I guess I was really feeling the groundswell as far as the company I work for goes. My boss resigned yesterday along with a bunch of others this week and so the mass exodus has begun. Of course I am going to hang on for now because they will owe me a sizeable severance but I will definitely be leaving this field. Seriously could care less if I make half of what I am making now.
 

Pastafarian

Member
Messages
5,431
Made my living in a touring cover band for a while about 16 years ago. I was fortunate to be in a band with steady income and it was still tough. It actually made playing less enjoyable after a while.

I eventually went back to school and became a HS teacher 14 years ago. Teaching still allows me to gig a lot while having a reliable career. I'll probably retire in a few years and go back to playing full time but I won't have to solely rely on music income because I'll have my pension. For me, that's a much better position to be in.
Very cool. Hey maybe we will jam some day. I am heading to Edgewood in a few years if all goes well.

:D
 

CRBMoA

Member
Messages
3,752
Unless you are a MONSTER player with unbelievable energy and willing to teach for the lion's share of your income, you are gonna want to work a conventional job.

I have two close friends that do music solely. One teaches a heavy schedule of private lessons and is a total gig whore and NEVER gets a day off. He is considered a regional big dog and his phone rings a lot, and he can deliver.

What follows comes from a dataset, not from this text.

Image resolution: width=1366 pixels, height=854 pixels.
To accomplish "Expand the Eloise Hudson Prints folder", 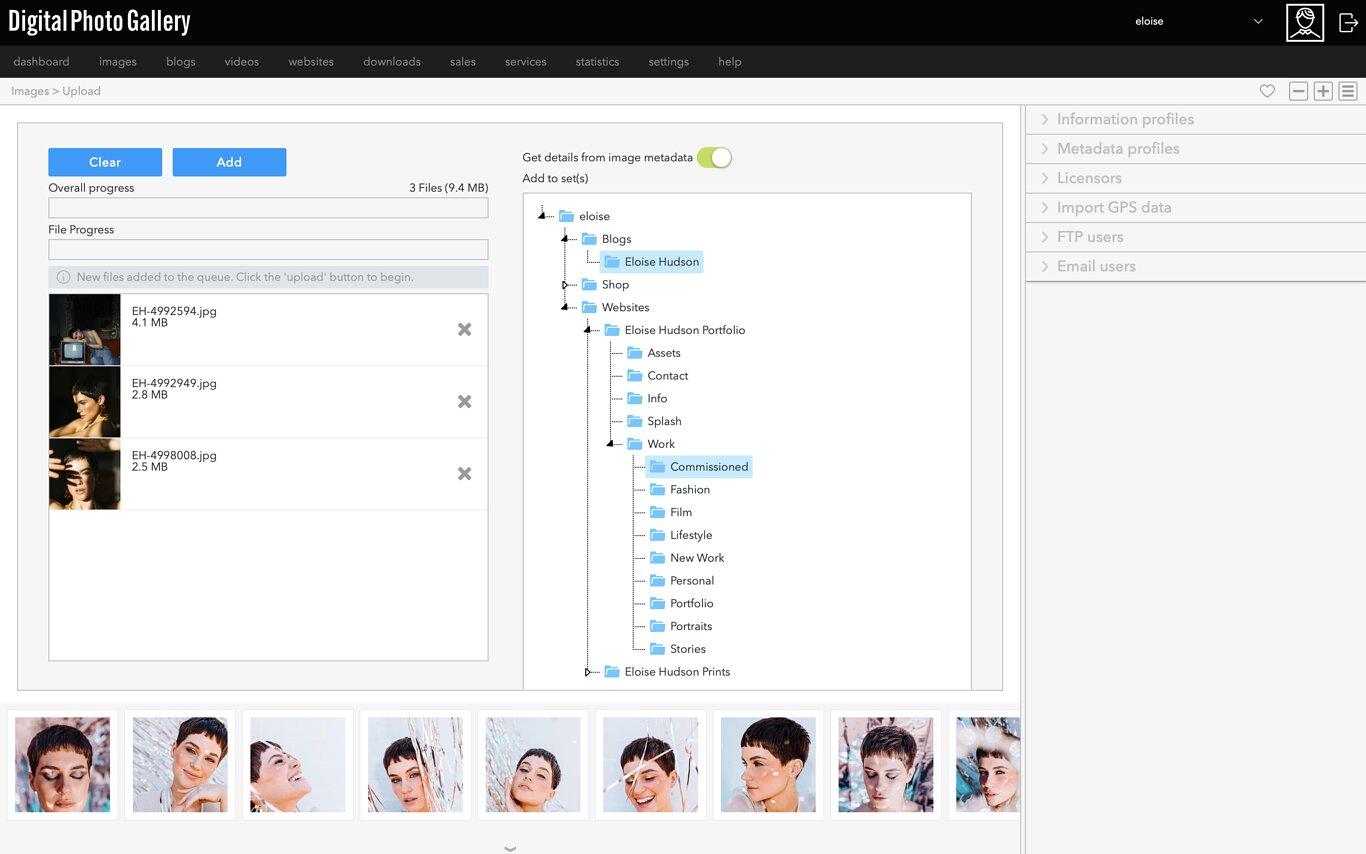I will [x=589, y=672].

The other one is world class and got hired to play with a big last year, was put on a retainer salary plus travel, per diem and gig money and the band us up for a Grammy.

The rest of us get W-2's.
 

swiveltung

Senior Member
Messages
14,485
Most the full time musicians I know are barely able to pay rent.... best case. One I know lives in a non running motorhome on a friends property with no running water. Some are doing OK. Side men, bassists who are in demand. They probably make $500 a week if they constantly stay on top of things.